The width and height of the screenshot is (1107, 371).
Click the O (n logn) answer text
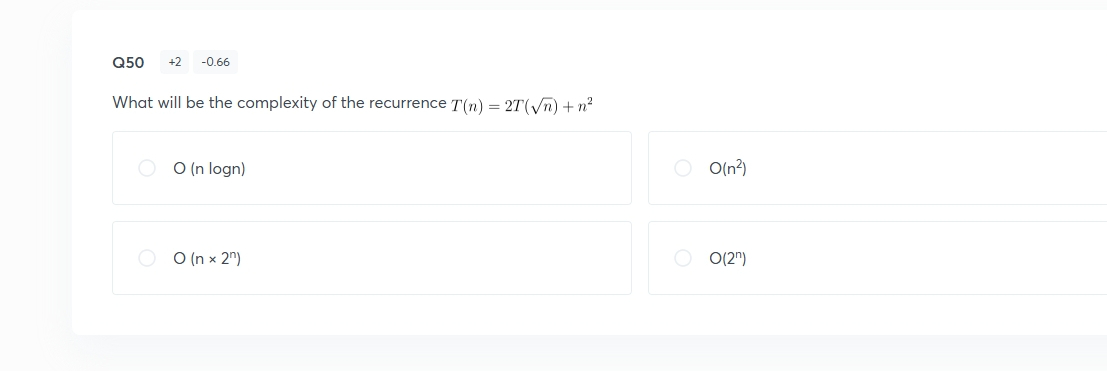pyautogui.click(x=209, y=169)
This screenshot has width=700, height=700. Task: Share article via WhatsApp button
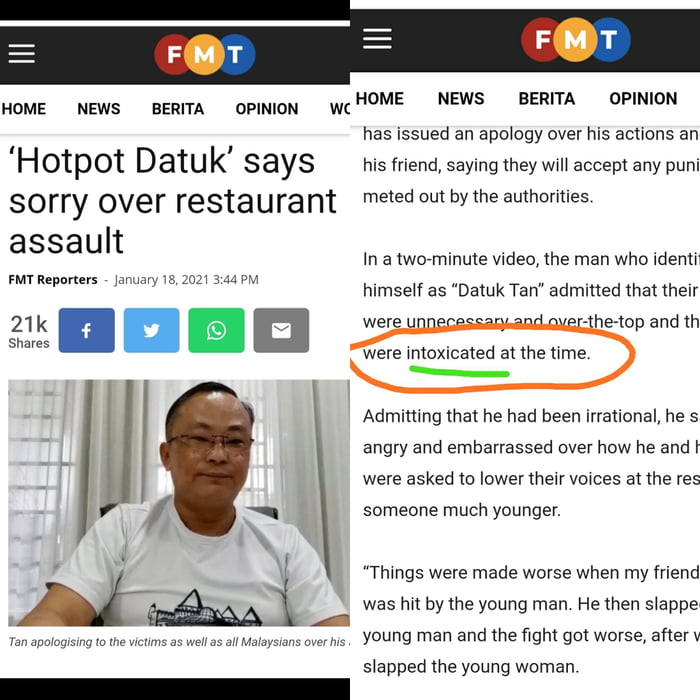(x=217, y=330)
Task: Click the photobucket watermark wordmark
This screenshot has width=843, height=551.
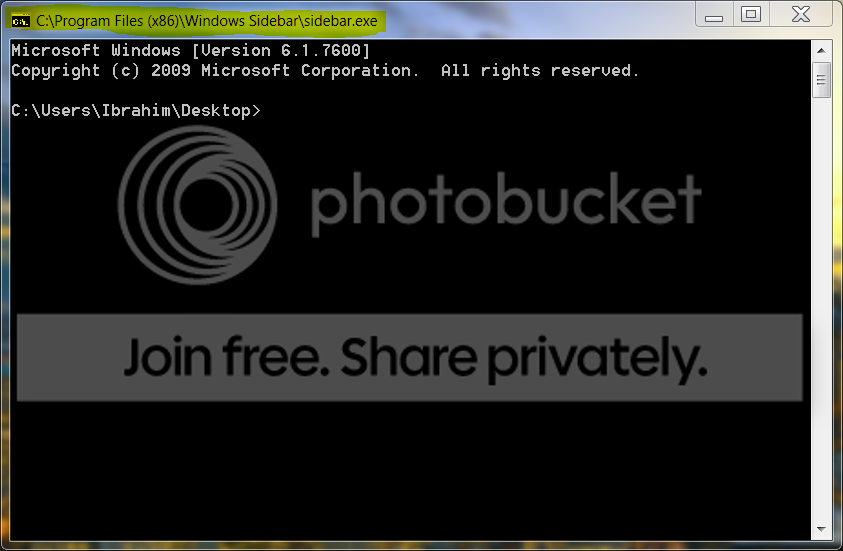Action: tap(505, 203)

-.-.-

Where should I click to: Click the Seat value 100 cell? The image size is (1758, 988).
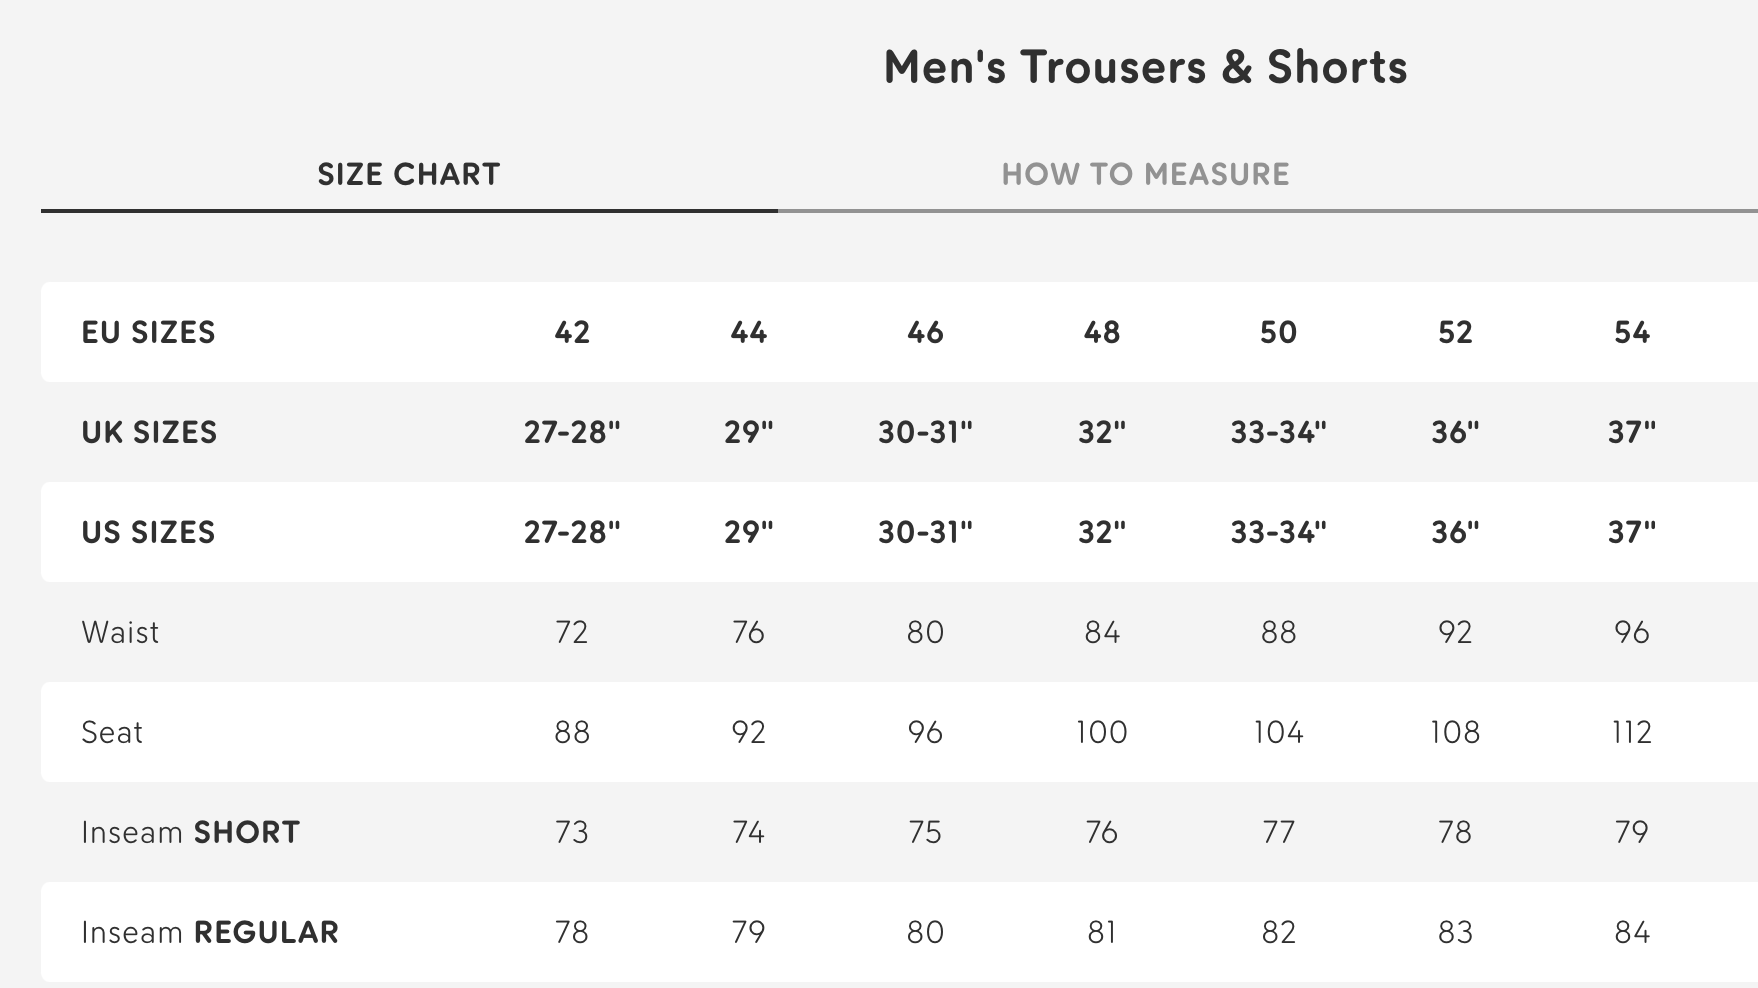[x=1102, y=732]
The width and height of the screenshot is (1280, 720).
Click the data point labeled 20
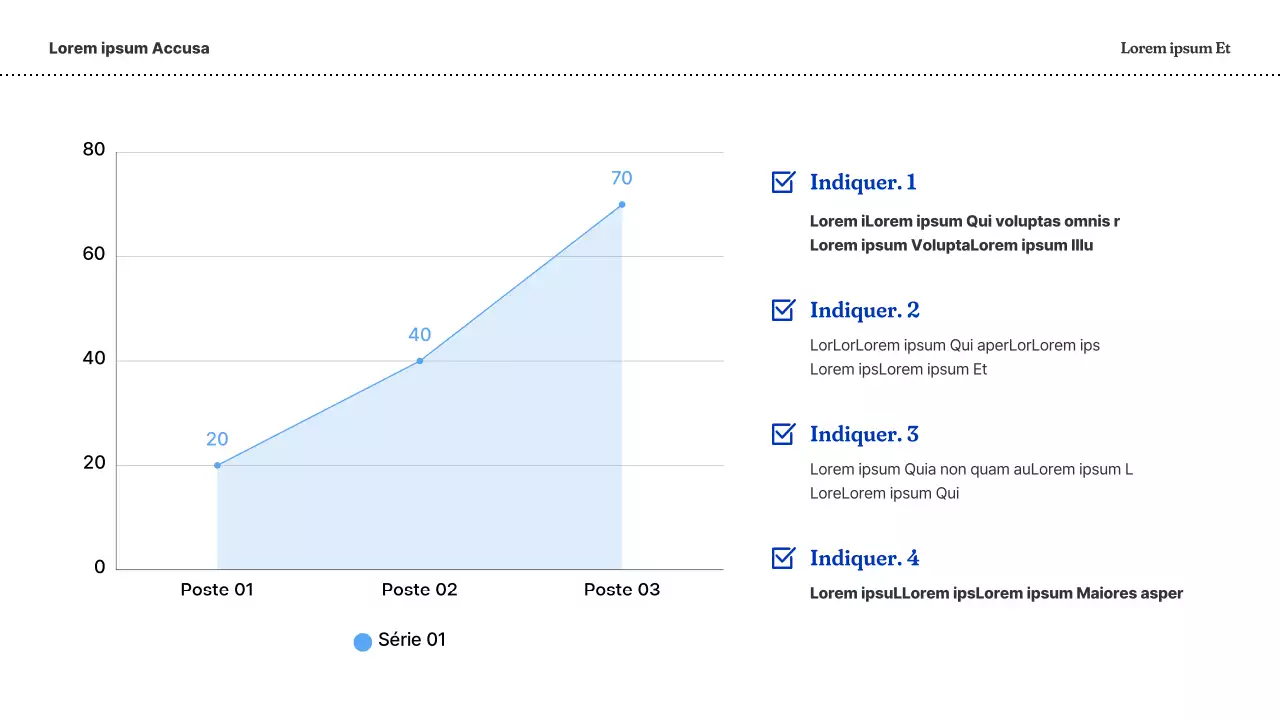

-.-.-

Convert the listing from the line with "Where should I" to the line with "Click the data point labeled 20", both included, into a JSON list of strings with one string per line. Leave the pictures out.

[
  "Where should I click to: Click the Seat value 100 cell? The image size is (1758, 988).",
  "[x=1102, y=732]",
  "The width and height of the screenshot is (1280, 720).",
  "Click the data point labeled 20"
]